Das war ja das große Ziel des Order of Reason, der späteren Technokratie: Die Realität für Schläfer einheitlich und verlässlich machen, damit Dinge wie Heilung, Wissen und Technik für jeden Menschen auf der Welt gleich funktionieren und erlernbar sind und niemand davon abhängig ist, wie seine örtliche Dorfhexe die Welt gern hätte. Und die Technokratie arbeitet hart daran, dass das so bleibt und niemand an der Realität herumfummelt. Damit das funktioniert, müsste ein Gutteil der Weltbevölkerung schlagartig ihr Weltbild fundamental ändern.
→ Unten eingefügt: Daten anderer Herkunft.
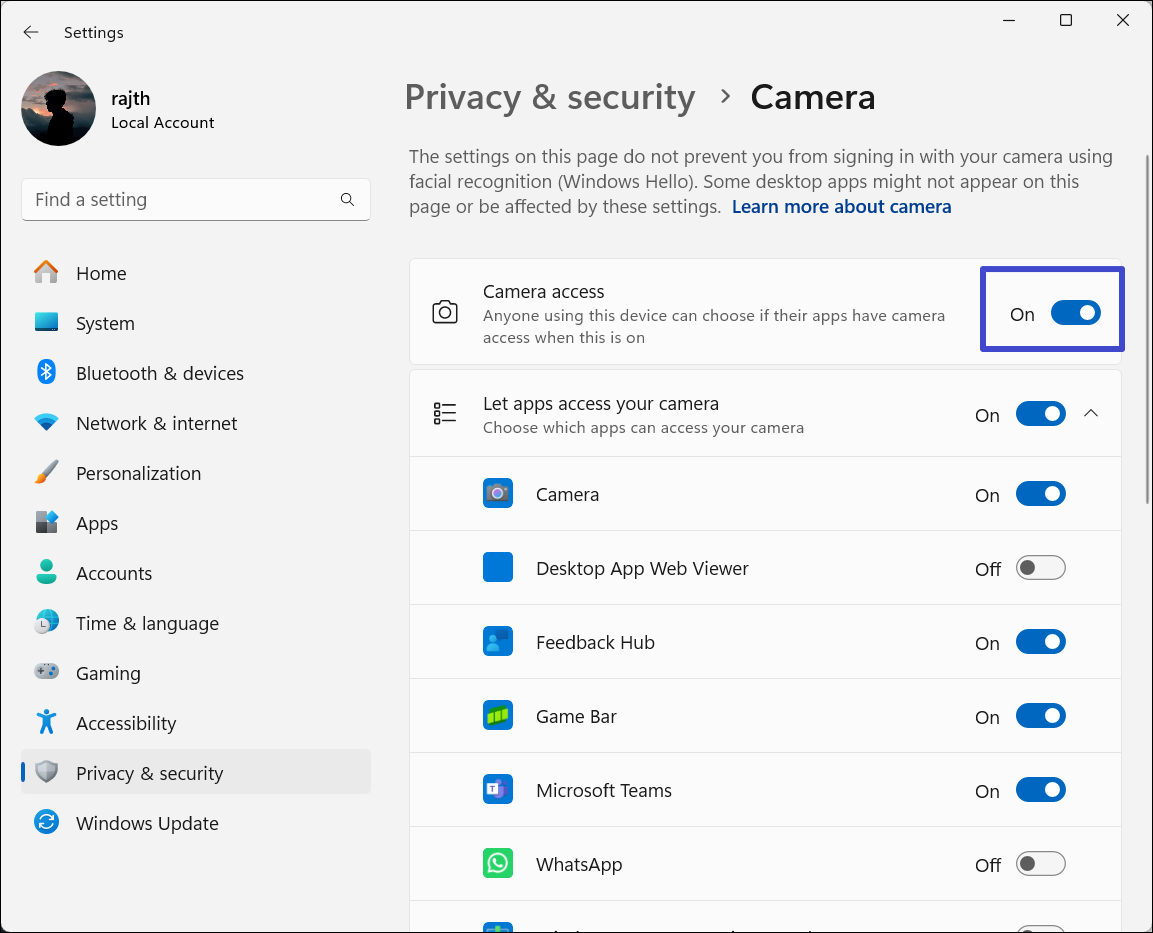Click the Personalization paintbrush icon

[x=46, y=473]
Und das ist nicht so einfach. Erstmal müsste die ganze Show überhaupt funktionieren — aber die Realität schützt sich selbst meistens ganz erfolgreich und wenn ich ein Portal ins Umbra aufreißen und auf einem Drachen in Berlin einreiten würde, würde das Paradox den Drachen in einem Sekundenbruchteil zusammenknüllen wie Alufolie und die meisten Beobachter würden wahrscheinlich nicht mehr sehen als einen Lichtblitz und wie ich aus der Luft falle. Aber nehmen wir an, man bekommt das irgendwie auf die Beine gestellt, wie viele Leute würden das sehen und glauben? Eine Menge würden vielleicht annehmen, dass es eine Art Spezialeffekteshow ist oder dass sie krank sind oder dass halluzinogene Stoffe in der Luft sind. Oder sie geraten in Panik und laufen weg oder verstecken sich, ohne richtig hinzusehen. Selbst wer zusieht, wird vielleicht nicht genaue Aufzeichnungen oder Messungen vornehmen, um in ein paar Stunden noch genau zu wissen, was passiert ist. Gleichzeitig würde die Technokratie hart daran arbeiten, die Sache zu unterdrücken: Terroranschlag, Massenpanik, Gasleck, Nordlicht, Spezialeffekte, Flashmob, Hoax, Propaganda, Fake usw., um den Rest der Welt von den "alternativen Fakten" zu überzeugen.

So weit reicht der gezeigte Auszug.